Mon ombre a été consolée et égayée par m. d’Alembert et par mr de Condorcet pendant quinze jours.
J’aurais bien dû me vanter de ma fortune à mes deux consolateurs du Vivarais, dont je regrettais plus que jamais la présence. Que madame la philosophe Dixneufans nous aurait animés! Que monsieur le chef de brigade nous en aurait dit de bonnes! Je ne peux plus écrire tant je suis faible, mais j’aurais pensé et senti.

Monsieur d’Alembert est actuellement à Lyon et s’achemine tout doucement en Provence.

Nous jetons enfin les fondements de Versoix, nous y bâtissons made Denis et moi la première maison; ce n’est pas que l’aventure des rescriptions m’ait laissé le moyen de bâtir, mais le zèle fait des efforts, et l’envie de mettre la première pierre dans la ville de monsieur le duc de Choiseul m’a fait passer par dessus tout.
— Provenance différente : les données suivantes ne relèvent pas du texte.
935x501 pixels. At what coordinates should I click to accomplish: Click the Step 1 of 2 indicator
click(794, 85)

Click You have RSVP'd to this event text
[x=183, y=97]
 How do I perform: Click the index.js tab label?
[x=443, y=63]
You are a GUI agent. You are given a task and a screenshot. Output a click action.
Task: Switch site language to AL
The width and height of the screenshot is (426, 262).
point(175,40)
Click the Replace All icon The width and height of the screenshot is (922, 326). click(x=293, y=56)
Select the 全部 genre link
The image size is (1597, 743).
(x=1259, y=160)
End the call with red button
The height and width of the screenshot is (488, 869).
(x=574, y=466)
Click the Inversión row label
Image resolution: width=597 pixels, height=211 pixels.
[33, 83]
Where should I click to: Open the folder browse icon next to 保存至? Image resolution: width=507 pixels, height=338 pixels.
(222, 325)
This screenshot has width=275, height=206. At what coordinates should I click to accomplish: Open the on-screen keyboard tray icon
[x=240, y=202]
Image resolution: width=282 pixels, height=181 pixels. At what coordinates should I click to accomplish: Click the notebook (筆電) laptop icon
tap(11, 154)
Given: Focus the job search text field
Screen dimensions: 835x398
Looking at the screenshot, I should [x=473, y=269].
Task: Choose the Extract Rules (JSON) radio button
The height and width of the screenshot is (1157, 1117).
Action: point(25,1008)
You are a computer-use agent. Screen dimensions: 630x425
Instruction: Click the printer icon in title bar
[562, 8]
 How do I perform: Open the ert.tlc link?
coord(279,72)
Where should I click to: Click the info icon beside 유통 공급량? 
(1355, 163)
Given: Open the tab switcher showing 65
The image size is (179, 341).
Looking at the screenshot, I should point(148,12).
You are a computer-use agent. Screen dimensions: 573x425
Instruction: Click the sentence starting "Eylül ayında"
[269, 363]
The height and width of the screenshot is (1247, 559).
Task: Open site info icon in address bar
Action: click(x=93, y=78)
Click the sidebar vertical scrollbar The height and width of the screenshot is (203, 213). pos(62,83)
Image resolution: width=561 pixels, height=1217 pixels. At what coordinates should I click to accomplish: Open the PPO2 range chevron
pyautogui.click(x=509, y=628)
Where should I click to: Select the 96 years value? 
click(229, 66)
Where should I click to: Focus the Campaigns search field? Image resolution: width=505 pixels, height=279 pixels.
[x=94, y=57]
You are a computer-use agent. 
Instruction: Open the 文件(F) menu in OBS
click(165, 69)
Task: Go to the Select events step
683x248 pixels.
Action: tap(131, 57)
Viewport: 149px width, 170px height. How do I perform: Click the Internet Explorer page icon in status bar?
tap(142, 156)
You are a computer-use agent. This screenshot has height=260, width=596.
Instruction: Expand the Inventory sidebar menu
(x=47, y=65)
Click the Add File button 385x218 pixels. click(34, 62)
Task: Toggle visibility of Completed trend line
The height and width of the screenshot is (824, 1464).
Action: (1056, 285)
Je sais bien que je n’habiterai pas cette maison, mais madame Denis en jouira et je suis content: en attendant je me flatte d’être encore assez heureux pour voir monsieur et madame de Rochefort honorer Ferney de leur présence. On ne peut finir plus agréablement sa carrière.

Les ordres de mr de Rochefort seront ponctuellement exécutés par la colonie des horlogers.

Pardon d’écrire si tard et si peu; mais je n’en puis plus.

Mille tendres respects.

le vieil ermite V.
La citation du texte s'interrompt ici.